Last Thursday, a letter appeared in AdWeek with a commitment to do better. This letter, in the form of an ad, appeared in USA Today on Friday and in The New York Times on Saturday. The letter and commitment is from the Association of National Advertisers (ANA) and its multicultural arm, the Alliance for Inclusive Multicultural Marketing (AIMM). Its members include CMOs at leading CPG companies in the U.S. and several American multicultural agencies.

In this letter the members – as individuals and on behalf of their companies – make a commitment to do better as an advertising community. These are not just words – these are commitments by leading organizations to taking action. They are committed from a hiring perspective to make sure that the marketers, media companies, advertising agencies, production companies and service providers are reflective of America’s diverse ethnic population.

These leaders make commitments as it relates to a program AIMM has called “#seeALL,” which is all about eliminating bias through an accurate portrayal of race, identity and culture in advertising. AIMM has created a measurement tool, called CIIM, that measures the cultural acceptability and value of an ad against thousands of others.

The signatories also make a commitment to multicultural data and research. In Canada, there were many market research surveys on the changing attitudes and behaviours of consumers during COVID-19. We didn’t see any being done that reflected the ethnic consumer in Canada, so we worked with CulturaliQ International to create a Canadian survey. The results revealed many opportunities across categories – from consumer packaged goods to financial services, from home renovation to electronics.

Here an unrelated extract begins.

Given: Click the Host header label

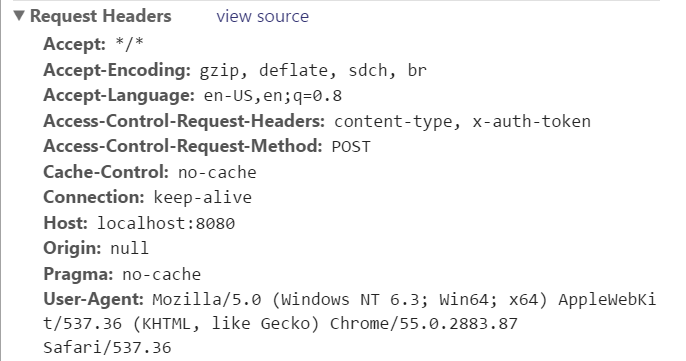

But why did we have to take the initiative to conduct this survey? Shouldn’t marketers have been clamouring for the information?

The other interesting commitment is to multicultural marketing expenditures, so that the percentage of investment is commiserate with the representation of the multicultural people they serve. They say that the spend in the United States is unacceptable, currently at 5%.

To put that in Canadian context, if marketers in Canada allocated the commiserate share of their budgets to ethnic consumers, it would be 20% of “ mainstream” budgets. How many Canadian corporations are spending even 5% of their budgets on multicultural marketing?

Mainstream media is not effectively reaching ethnic consumers. There are lots of reasons for this, including that they are consuming in-language media and don’t see themselves reflected in certain ads. Even if you translate an ad or cast someone of colour in the ad, that is not enough. We joke that Google Translate is not a multicultural strategy, and that multicultural casting isn’t multicultural marketing. We have learned that it is more important to be “in culture” than to be “in language.”

“Okay, but they are seeing our ads in mainstream media.” Seeing some, yes, but getting the message? Not always.

Despite the deluge of advertising on mainstream media about staying safe during the pandemic from all levels of government, one of the hotbeds of the pandemic is Brampton, a city outside Toronto with a big South Asian population. Culturally, South Asians are programmed not to social distance. They often gather in large groups of family members and friends. If anyone needed to see and hear the message in their preferred medium, and culturally contextualized, it was them, and they were simply oblivious to the messages in mainstream media.

Our research shows that they were consuming ethnic media even more than before. There were mixed messages about what to do early on in the pandemic, including from WhatsApp messages to community gossip. But South Asians trust their local radio shows and TV anchors, so they tuned to ethnic media. Mainstream media didn’t have news from home about what is happening in India and Pakistan, so they consumed ethnic media. They also turned to South Asian cultural entertainment – from Bollywood to South Asian music and TV shows – to be distractions from the boredom of being stuck as home, great family time and being built-in babysitters for the kids.

There is no question that we as a society and an advertising industry have structural issues as it relates to the Black community. What are we doing about it? In Canada, we have many communities – from Black to Chinese to South Asian to Indigenous – that experience their own, different forms of racism. In our market research survey, one of the top issues for the Chinese Canadians was racism. They feared the looks that they would receive walking down the street, as people glance at them and hold them personally liable for being a source of the virus.

By asking these questions, we hope to open up a dialogue. We, like everyone else, are not perfect, but we have to make commitments to changes that have meaning. We are a signatory to the AIMM letter and we are fully committed to its principles. We would be happy to welcome others into the conversation.

Howard Lichtman is a partner at multicultural marketing and advertising agency Ethnicity Matters.